ArsTechnica has reviewed the drive, both your version (512 GB) and the 2 TB one:

ArsTechnica (This graph is not immediately visible in the review, it's the 5th one in the first gallery, you have to click on it)

The performance of these 2 models is very similar, and their numbers look like yours: the drive can read at 37 MB/s and write at 151 MB/s.

AnandTech's review

AnandTech has also reviewed the drive: they used the 2TB model, averaging the results of tests with a queue depth of 1, 2 and 4. These are the graphs:

AnandTech 4K read AnandTech 4K write

The drive reads at 137 MB/s and writes at 437 MB/s. The number are much higher than yours, but it's probably due to the higher queue depths.
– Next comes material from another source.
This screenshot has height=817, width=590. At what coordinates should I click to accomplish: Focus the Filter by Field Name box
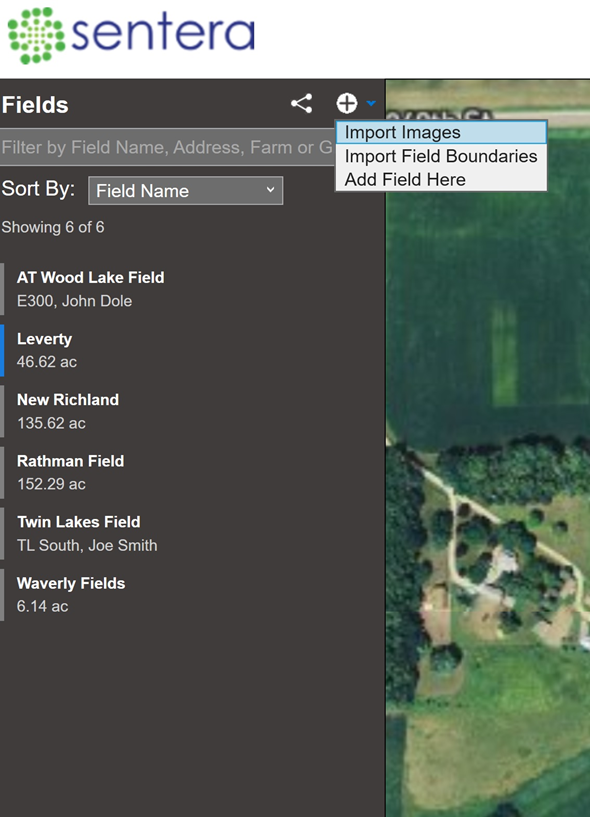point(167,147)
Anyway the write speed is 3 times the read speed, as in your case.

PC World's review

One more review, by PC World: they have tested the 1 TB version, and the results for 4K are 30 MB/s for reading and 155 MB/s for writing: PC World graph The write speed is in line with yours, but here the drive is even slower at reading. The result is that the ratio is five to one, not three to one.

Conclusion

Reviews confirm that for this drive it is normal that the write speed for random 4K is much faster than the read speed: depending on the test, it can even be 5 times faster.

Your drive is fine. There's no reason to believe it is faulty, or that your system has a problem.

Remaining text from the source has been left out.